Diagnosis of urogenital endogenous infections in women, in our opinion, should include the following components: 1) a statement of vaginal dysbiosis (the establishment of its varieties); 2) diagnosis of inflammatory lesions in the urogenital system and other systems; 3) determination of sexually transmitted (sexual) infection as one of the most important exogenous trigger factors of endogenous infection; 4) identification of other exogenous and endogenous factors (diseases) leading to the start of an infectious process with the formation of dysbiosis and inflammatory foci.
Thanks to the introduction of molecular genetic methods, the diagnosis of various types of vaginal dysbiosis does not cause great difficulties. Today, Femoflor technology has been created (Femoflor-16 or 17 is optimal) based on the use of real-time PCR (PCR real-time). This technology allows to give the most complete quantitative and qualitative characteristics of the normal and conditionally pathogenic flora of the urogenital tract in women.
To exclude some exogenous genital infection (chlamydia, trichomonas, neural), it is advisable to additionally use modern diagnostic (laboratory) approaches. It should also be remembered that the success of the diagnosis and treatment of exogenous sexually transmitted infections in women depends on the quality realization of these components in their sexual partners. Identification of other trigger factors for endogenous infection includes examination of related specialists in order to identify endocrine, therapeutic, neurological, immune and other pathologies, as well as factors that can lead to the launch of an endogenous infection.

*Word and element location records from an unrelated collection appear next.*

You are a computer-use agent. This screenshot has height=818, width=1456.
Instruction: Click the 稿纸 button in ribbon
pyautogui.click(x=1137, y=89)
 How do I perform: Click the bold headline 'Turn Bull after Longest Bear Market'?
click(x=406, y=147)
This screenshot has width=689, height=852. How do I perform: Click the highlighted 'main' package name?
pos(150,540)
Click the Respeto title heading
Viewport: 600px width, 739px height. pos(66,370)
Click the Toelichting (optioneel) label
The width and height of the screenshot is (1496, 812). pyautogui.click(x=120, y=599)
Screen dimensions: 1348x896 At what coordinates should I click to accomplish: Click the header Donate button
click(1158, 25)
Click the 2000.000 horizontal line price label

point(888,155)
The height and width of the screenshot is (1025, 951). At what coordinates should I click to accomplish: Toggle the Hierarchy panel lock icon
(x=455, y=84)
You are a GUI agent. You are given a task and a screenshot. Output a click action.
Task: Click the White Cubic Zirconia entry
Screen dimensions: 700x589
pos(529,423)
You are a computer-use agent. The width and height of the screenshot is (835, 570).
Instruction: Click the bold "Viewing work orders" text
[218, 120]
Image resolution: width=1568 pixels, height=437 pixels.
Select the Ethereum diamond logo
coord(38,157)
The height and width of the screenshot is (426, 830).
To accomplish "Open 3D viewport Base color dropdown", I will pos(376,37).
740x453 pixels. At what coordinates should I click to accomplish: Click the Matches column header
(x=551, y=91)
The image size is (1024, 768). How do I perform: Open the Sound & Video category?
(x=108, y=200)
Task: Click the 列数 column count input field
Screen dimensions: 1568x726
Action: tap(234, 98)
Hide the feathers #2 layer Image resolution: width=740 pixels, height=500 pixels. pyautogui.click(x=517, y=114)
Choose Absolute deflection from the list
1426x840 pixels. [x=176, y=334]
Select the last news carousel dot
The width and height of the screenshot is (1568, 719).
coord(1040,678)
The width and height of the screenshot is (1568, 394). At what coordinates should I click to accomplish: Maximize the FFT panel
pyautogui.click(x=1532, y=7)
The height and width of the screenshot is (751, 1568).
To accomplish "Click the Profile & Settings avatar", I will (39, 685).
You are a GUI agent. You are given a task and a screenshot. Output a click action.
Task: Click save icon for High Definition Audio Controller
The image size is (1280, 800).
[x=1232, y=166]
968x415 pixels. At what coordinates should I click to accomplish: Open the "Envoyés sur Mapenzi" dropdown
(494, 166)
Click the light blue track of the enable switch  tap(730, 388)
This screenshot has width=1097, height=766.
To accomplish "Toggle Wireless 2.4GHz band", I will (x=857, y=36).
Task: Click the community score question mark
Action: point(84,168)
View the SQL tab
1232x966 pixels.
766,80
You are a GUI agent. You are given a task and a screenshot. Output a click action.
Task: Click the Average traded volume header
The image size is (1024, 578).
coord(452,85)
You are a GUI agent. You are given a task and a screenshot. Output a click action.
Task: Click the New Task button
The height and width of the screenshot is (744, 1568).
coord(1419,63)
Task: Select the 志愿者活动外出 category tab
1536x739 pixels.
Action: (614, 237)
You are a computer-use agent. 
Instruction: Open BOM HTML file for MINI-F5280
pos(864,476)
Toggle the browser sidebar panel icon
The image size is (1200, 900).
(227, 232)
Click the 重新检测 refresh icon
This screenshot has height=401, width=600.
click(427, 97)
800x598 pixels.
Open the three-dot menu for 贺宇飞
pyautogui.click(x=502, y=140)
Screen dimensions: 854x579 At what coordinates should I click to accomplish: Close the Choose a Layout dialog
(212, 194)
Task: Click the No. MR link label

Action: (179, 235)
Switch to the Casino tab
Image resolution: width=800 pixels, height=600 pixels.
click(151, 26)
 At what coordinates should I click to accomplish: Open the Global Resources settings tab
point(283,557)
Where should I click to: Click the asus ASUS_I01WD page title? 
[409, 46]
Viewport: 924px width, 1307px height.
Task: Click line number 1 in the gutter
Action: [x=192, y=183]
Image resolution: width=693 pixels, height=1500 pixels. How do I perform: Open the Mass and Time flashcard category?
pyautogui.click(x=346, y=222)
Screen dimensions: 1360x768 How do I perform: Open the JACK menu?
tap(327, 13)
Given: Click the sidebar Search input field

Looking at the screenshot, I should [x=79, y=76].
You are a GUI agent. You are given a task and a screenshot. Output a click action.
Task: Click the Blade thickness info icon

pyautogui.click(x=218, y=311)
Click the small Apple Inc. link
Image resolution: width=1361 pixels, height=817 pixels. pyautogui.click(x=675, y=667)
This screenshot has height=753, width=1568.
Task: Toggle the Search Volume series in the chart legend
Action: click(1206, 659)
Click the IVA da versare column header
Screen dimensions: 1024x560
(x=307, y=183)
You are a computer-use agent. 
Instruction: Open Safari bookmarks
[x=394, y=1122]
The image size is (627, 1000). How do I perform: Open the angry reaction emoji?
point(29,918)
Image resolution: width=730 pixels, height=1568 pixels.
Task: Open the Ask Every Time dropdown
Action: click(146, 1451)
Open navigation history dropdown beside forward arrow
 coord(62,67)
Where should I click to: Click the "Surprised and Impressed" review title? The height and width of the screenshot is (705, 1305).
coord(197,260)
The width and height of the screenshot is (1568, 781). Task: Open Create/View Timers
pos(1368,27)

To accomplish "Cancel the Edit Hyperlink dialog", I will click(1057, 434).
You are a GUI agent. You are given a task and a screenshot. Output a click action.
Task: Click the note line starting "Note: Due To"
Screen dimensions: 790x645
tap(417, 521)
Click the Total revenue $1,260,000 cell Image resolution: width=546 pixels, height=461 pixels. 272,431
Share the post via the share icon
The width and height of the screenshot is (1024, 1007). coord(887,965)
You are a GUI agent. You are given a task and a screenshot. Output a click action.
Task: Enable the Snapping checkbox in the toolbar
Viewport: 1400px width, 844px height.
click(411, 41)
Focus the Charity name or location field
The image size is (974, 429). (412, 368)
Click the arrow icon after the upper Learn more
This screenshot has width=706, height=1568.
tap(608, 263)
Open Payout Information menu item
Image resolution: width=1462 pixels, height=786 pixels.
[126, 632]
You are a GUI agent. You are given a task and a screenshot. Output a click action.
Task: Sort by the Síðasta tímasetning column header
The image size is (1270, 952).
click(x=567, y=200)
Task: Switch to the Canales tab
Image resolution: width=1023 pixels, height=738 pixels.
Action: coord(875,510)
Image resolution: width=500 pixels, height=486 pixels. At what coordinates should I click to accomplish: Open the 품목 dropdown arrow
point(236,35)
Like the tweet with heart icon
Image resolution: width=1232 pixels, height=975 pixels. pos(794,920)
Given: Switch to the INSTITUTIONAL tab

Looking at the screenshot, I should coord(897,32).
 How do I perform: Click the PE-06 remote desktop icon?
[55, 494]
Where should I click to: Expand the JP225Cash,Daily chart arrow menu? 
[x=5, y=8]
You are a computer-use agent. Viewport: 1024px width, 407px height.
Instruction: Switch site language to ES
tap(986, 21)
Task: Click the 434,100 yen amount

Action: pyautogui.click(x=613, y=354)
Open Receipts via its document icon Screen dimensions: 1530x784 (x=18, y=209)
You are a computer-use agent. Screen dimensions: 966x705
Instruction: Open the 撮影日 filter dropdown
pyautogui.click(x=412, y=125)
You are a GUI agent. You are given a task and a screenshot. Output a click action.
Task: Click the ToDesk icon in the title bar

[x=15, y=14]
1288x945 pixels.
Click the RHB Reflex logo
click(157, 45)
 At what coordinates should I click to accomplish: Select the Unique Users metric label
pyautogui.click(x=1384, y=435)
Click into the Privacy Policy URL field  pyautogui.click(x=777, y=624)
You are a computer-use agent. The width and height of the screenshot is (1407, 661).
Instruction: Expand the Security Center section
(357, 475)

Correction of endogenous infection should include several stages: 1) elimination of inflammatory foci in the organs of the urogenital system, in other systems and related complications; 2) elimination of the dysbiotic process, taking into account its variety (as a source of bacteremia and antigenemia) and the root causes of inflammatory foci; 3) identification and elimination of all trigger factors (including exogenous infections and endocrinopathies), which have led to the development of dysbiosis and the formation of endogenous infections at the present time and may lead to them in the future.
In the treatment of inflammatory foci, it is necessary to apply the well-known complex, including etiotropic antibiotic therapy, enzyme therapy (for potentiation of antibiotics), immunomodulating, symptomatic therapy, psychotherapy, anti-adhesive and anti-inflammatory drug and physical therapy; justified the use of organoprotectors, as well as pro-and synbiotics - with the aim of correcting the vaginal and intestinal microflora after the end of antibiotics.